Medium: How AI is changing product team structure and decision-making
Joca Torres is a product management consultant with over 30 years of experience working with product teams. In this February 2026 piece on Medium, he gathers observations from teams that are actively using AI coding and prototyping tools and examines how those tools are changing team dynamics — not at the level of individual productivity but at the structural level of where work gets blocked.
The core observation
When engineering execution becomes faster, the bottleneck moves upstream. Torres documents anonymous cases where engineering teams reported moving faster than product teams could make decisions. This reverses the more common dynamic in which engineers wait on product to clarify requirements or prioritize backlog. The shift is not hypothetical — Torres presents it as something teams are currently experiencing rather than predicting.
What follows from faster execution
Several structural questions open up once implementation speed is no longer the primary constraint. The traditional staffing ratio of one PM to five or nine engineers was built around the assumption that engineering time was expensive and product direction was relatively cheap to provide. When implementation cost falls, that ratio loses its original justification. Torres frames this not as a recommendation to restructure teams but as an organizational question that some companies are beginning to confront.
He also notes an effect on knowledge distribution within teams. AI tools that help document complex codebases and summarize technical context are reducing the dependence on specific senior engineers as sole keepers of institutional knowledge.

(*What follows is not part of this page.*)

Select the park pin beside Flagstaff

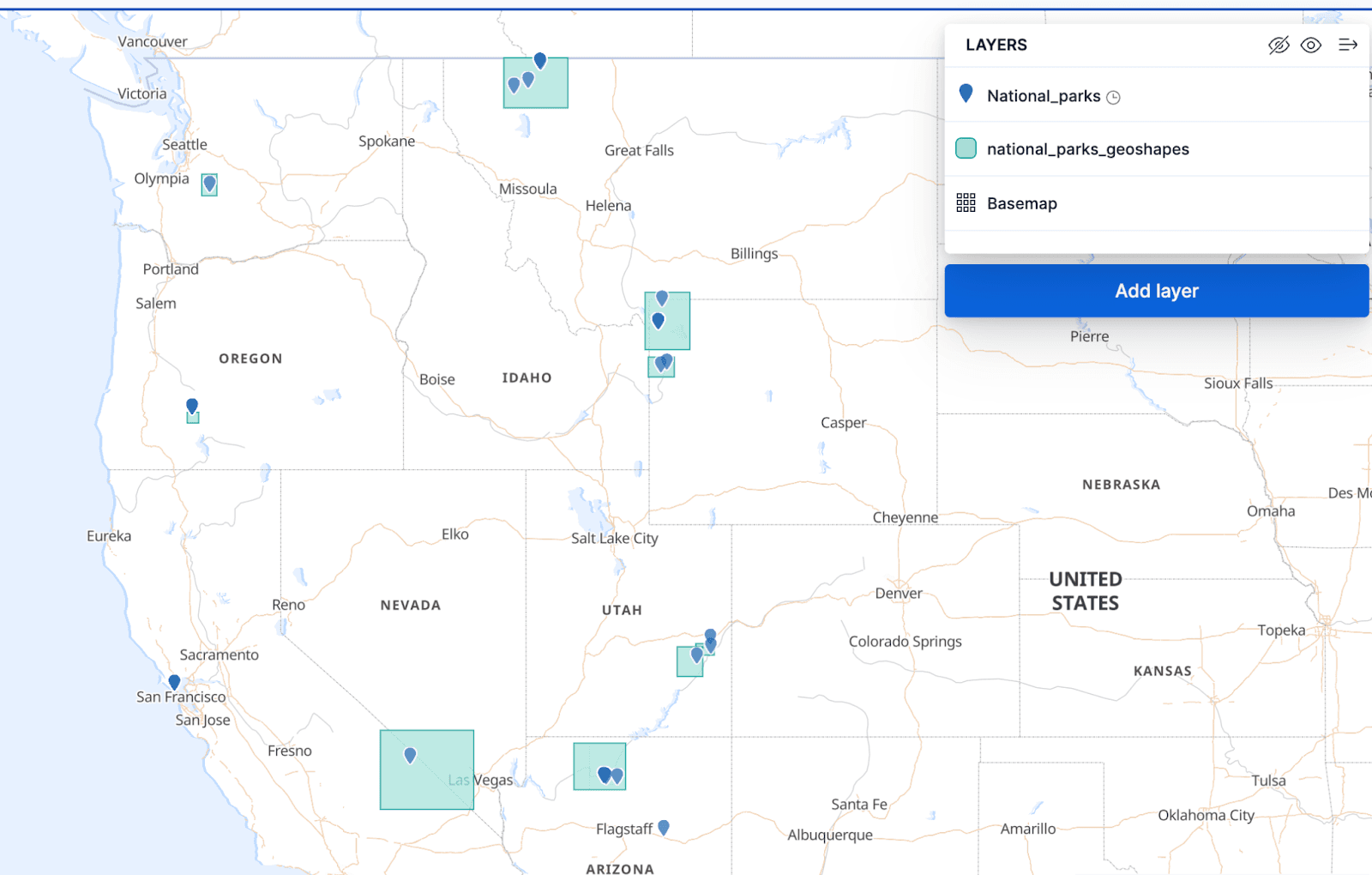[x=663, y=827]
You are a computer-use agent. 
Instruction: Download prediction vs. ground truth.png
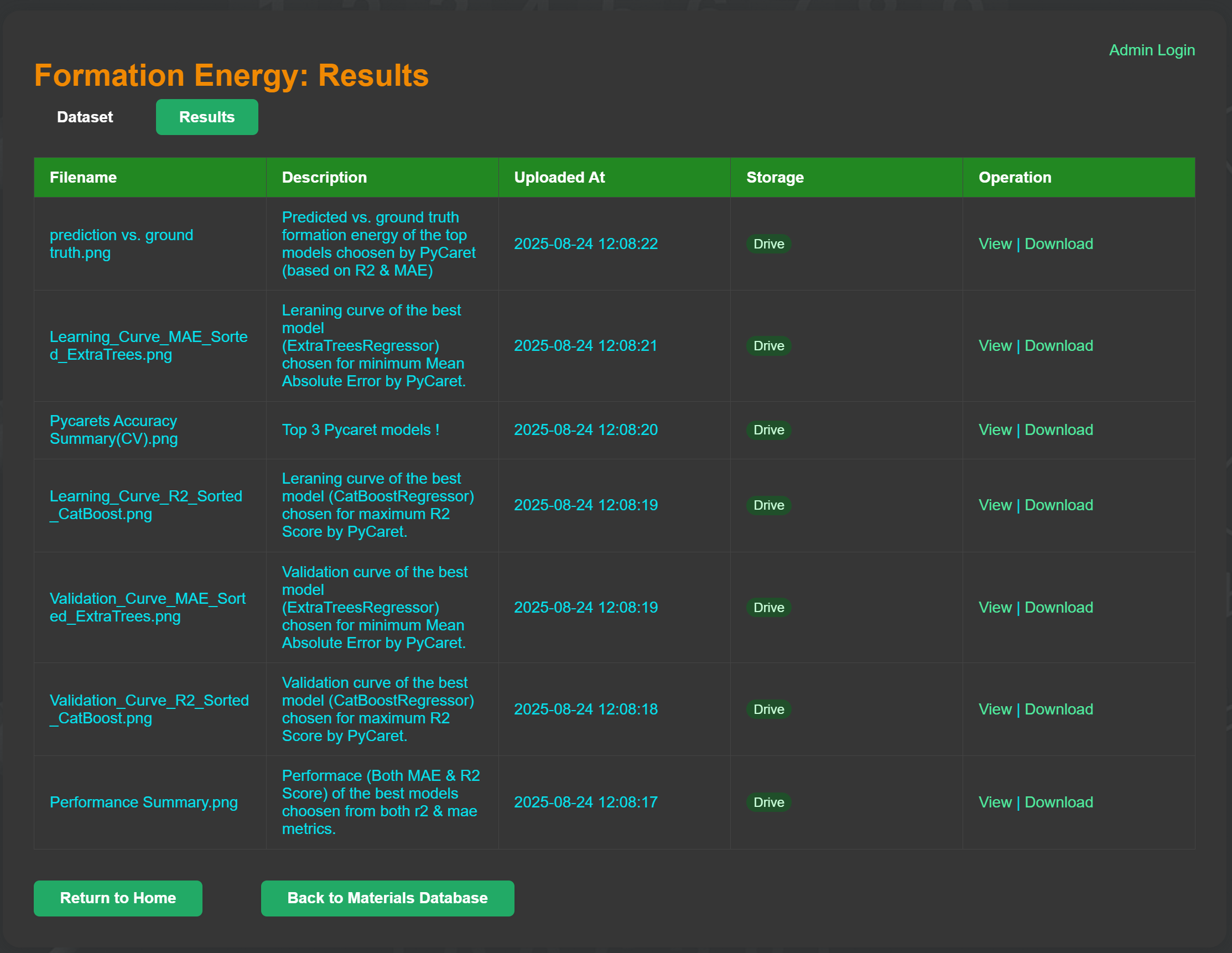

When that knowledge becomes more accessible through tooling, it changes how PMs communicate with engineering — less time spent building context, more time spent on direction.
Faster output also raises the need for stronger senior oversight. When a team can generate more features or iterations in a given time, the pressure on architectural review and quality assurance increases rather than decreases.
What the article does and does not offer
Torres writes from consulting experience, so the examples are anonymized and cannot be verified independently. He does not propose a restructuring framework or a recommended ratio; the article is observational rather than prescriptive. That is also its limitation — readers looking for a concrete model to bring to their organization will not find one here.
The value is in the diagnosis. For PMs at companies actively adopting AI coding tools, this piece offers a clear-eyed description of what is actually shifting organizationally, beyond the individual productivity gains that most AI-in-PM writing focuses on.